■ YOUR OBJECTIVE
Copy the material from the line containing "You are a computer-use" through the line containing "[x=121, y=436]", substituting "right" for "left" and changing nothing else. Give only those lines, and leave the pictures out.

■ EXCERPTED DATA
● ● ● ●
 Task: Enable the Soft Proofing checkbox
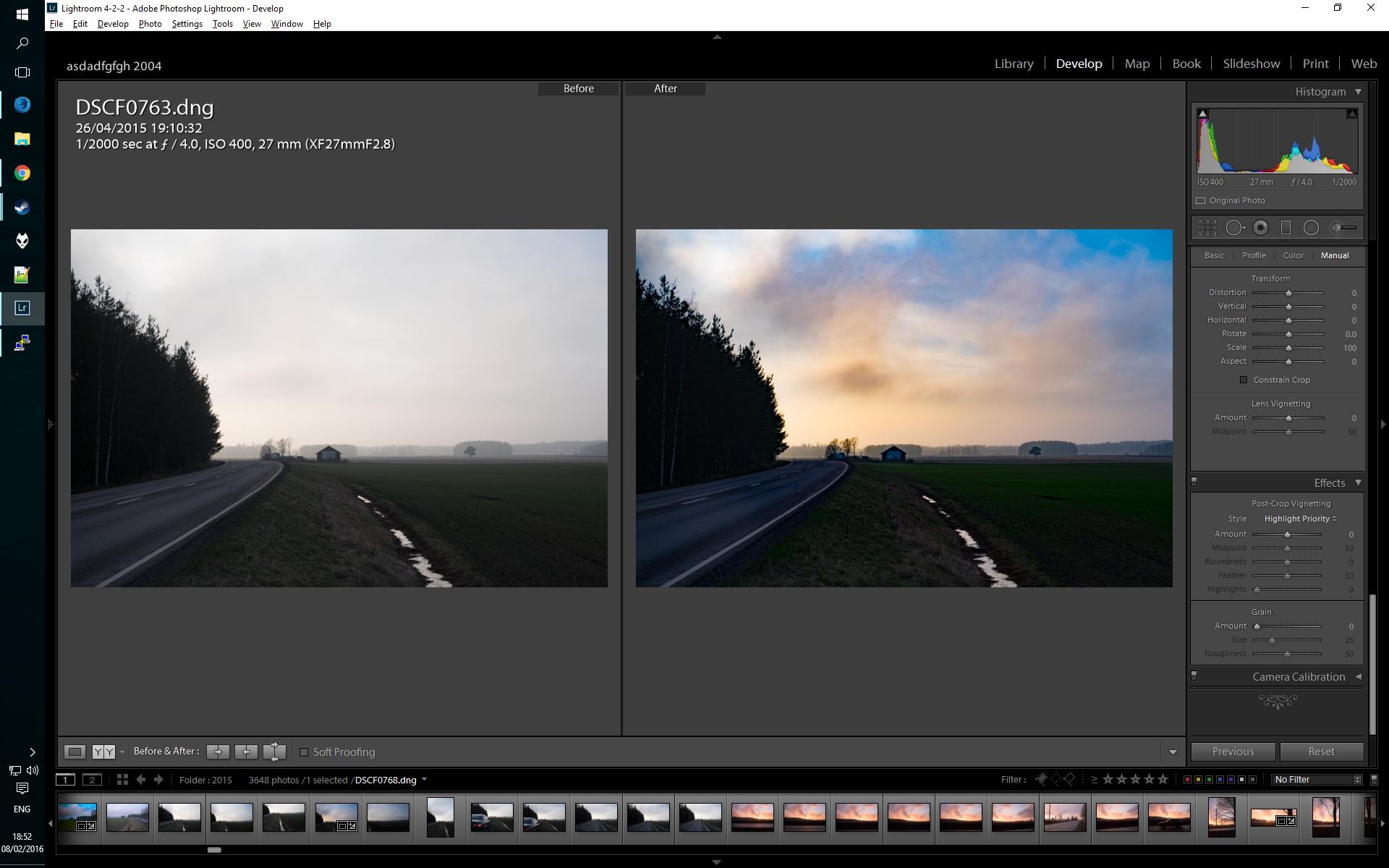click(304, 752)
● ● ● ●
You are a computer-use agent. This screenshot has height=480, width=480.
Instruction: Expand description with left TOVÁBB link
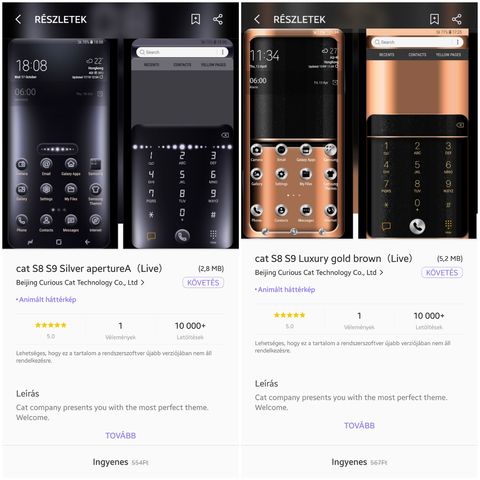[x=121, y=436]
● ● ● ●
■ TASK ANSWER
You are a computer-use agent. This screenshot has height=480, width=480.
Instruction: Expand description with right TOVÁBB link
[x=121, y=436]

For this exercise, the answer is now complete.